How Mature Is Your AI Governance?
This scorecard helps you evaluate where your organization stands in terms of AI adoption and governance. Each dimension represents a critical area that determines whether AI will create value or risk for your business.
1. AI Usage Visibility
Do you know what AI is being used?
Level 1: Unaware
No inventory of AI tools. Shadow AI is widespread and untracked.
Level 2: Emerging
Some awareness of AI usage. Partial inventory exists.
Level 3: Managed
Complete inventory of approved tools. Clear usage tracking.
2. Policy & Guidelines
Are there clear rules for AI use?
Level 1: None
No AI policy exists.
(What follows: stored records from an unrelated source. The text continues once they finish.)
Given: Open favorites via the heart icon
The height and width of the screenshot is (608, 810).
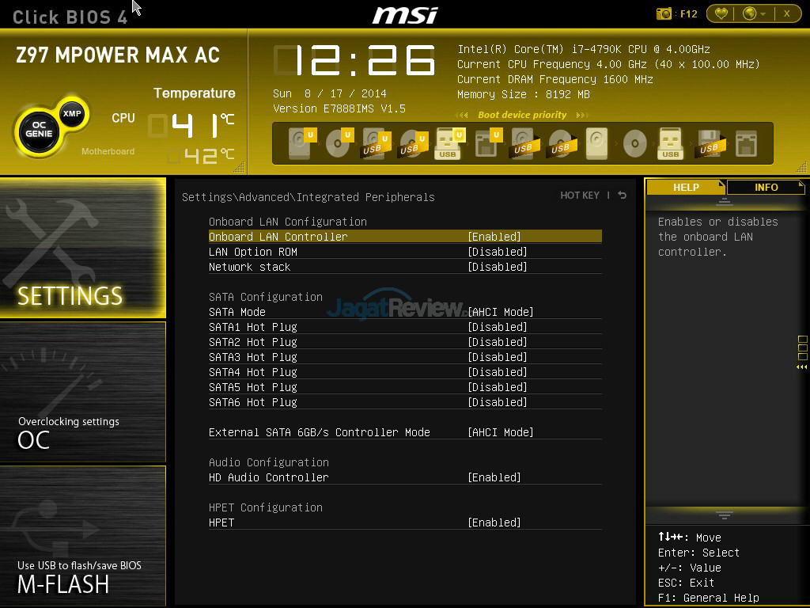Looking at the screenshot, I should (x=721, y=13).
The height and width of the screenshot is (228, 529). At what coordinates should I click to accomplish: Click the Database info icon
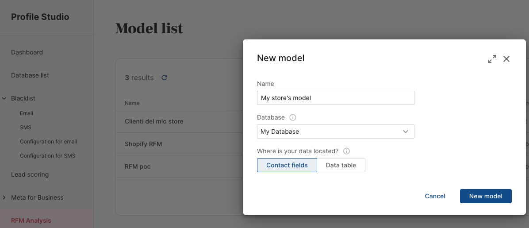(x=292, y=118)
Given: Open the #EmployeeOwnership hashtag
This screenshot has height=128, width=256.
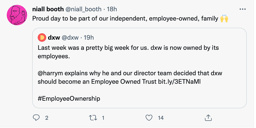Looking at the screenshot, I should click(x=69, y=99).
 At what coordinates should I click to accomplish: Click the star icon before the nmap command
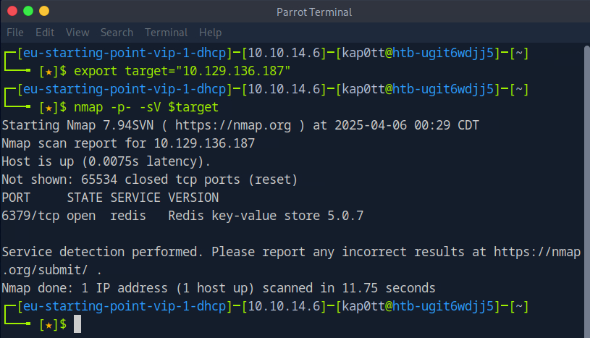click(49, 107)
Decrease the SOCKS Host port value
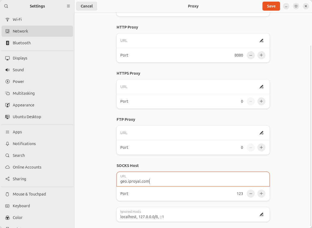The width and height of the screenshot is (312, 228). (x=251, y=194)
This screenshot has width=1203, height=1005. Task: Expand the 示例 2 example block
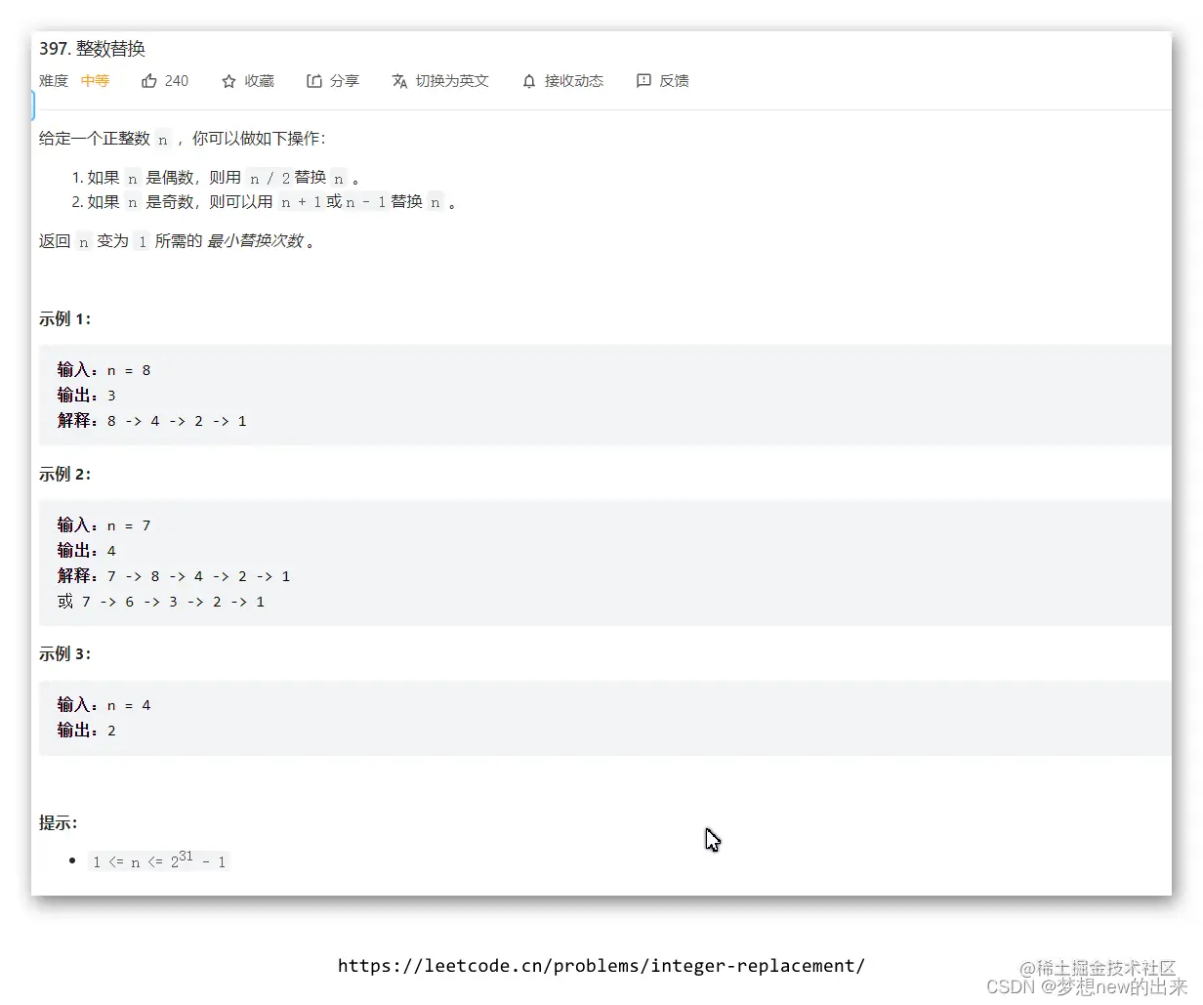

Staff make individual decisions.
Level 2: Basic
Informal guidelines exist. Not consistently applied.
Level 3: Comprehensive
Formal AI policy covering usage, data handling, and accountability.
3. Data Protection
Is sensitive data protected?
Level 1: At Risk
No data classification. Sensitive data may be shared with AI tools.
Level 2: Partial
Some data rules exist but not systematically enforced.
Level 3: Protected
Clear data classification. nFADP/GDPR compliant processes.
4. Regulatory Alignment
Are you compliant?
Level 1: Unaware
No knowledge of applicable regulations (FINMA, EU AI Act, nFADP).
Level 2: Aware
Regulations identified but compliance not verified.
Level 3: Compliant
Documented compliance with all applicable regulations.
5. Measured Outcomes
Can you prove AI value?
Level 1: Unmeasured
No metrics for AI impact. Value is assumed, not proven.
Level 2: Anecdotal
Some success stories but no systematic measurement.
Level 3: Documented
Clear KPIs. ROI documented. Continuous improvement tracked.